| Instructions to follow |
All lines below containing "agent" are to be listed.

-- Data records follows --

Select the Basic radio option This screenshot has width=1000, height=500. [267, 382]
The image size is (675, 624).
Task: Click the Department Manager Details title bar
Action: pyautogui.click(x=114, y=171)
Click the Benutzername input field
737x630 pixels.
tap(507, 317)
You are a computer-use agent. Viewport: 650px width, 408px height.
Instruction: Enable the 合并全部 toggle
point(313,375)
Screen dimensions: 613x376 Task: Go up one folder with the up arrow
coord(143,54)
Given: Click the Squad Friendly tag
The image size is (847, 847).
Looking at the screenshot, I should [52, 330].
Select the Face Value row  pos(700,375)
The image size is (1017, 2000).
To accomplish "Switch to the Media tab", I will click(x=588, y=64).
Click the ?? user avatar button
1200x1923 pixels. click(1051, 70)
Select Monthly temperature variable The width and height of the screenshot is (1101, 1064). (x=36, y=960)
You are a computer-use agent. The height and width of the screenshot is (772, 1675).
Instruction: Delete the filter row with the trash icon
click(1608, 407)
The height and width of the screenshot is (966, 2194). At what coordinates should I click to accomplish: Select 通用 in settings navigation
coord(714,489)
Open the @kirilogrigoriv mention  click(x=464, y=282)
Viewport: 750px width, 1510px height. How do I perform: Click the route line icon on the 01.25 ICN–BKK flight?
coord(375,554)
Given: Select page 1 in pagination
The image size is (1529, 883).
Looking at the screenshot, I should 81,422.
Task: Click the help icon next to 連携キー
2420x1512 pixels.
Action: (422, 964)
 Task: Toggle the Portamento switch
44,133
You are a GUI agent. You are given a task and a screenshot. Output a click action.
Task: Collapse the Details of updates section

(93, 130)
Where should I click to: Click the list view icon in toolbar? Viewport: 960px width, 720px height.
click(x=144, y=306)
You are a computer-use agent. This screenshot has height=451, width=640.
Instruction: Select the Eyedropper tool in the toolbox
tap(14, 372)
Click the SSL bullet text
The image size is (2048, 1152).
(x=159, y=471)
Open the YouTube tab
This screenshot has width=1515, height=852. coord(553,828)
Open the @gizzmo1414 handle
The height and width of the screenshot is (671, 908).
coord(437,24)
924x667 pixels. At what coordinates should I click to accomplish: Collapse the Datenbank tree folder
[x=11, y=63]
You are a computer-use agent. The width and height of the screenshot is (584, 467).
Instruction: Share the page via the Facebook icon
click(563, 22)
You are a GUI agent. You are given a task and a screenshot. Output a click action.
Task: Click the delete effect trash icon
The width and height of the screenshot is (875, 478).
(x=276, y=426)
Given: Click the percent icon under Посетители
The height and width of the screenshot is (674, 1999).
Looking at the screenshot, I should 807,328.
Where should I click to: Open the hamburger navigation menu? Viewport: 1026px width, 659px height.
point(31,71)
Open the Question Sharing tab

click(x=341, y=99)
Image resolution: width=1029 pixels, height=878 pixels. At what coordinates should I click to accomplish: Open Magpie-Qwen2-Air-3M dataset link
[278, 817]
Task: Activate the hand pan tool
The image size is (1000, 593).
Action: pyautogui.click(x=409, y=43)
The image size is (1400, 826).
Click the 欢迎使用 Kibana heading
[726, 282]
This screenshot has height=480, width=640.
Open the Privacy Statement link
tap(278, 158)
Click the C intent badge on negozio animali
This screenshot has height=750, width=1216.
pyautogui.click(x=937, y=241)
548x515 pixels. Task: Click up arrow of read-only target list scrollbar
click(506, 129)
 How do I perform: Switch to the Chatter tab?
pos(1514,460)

-- Data records concluded --

| Exercise answer |
You are a computer-use agent. Viewport: 650px width, 408px height.
You are a computer-use agent. The height and width of the screenshot is (772, 1675).
You are a GUI agent. You are given a task and a screenshot. Output a click action.
You are a computer-use agent. This screenshot has height=451, width=640.
You are a computer-use agent. The width and height of the screenshot is (584, 467).
You are a GUI agent. You are given a task and a screenshot. Output a click action.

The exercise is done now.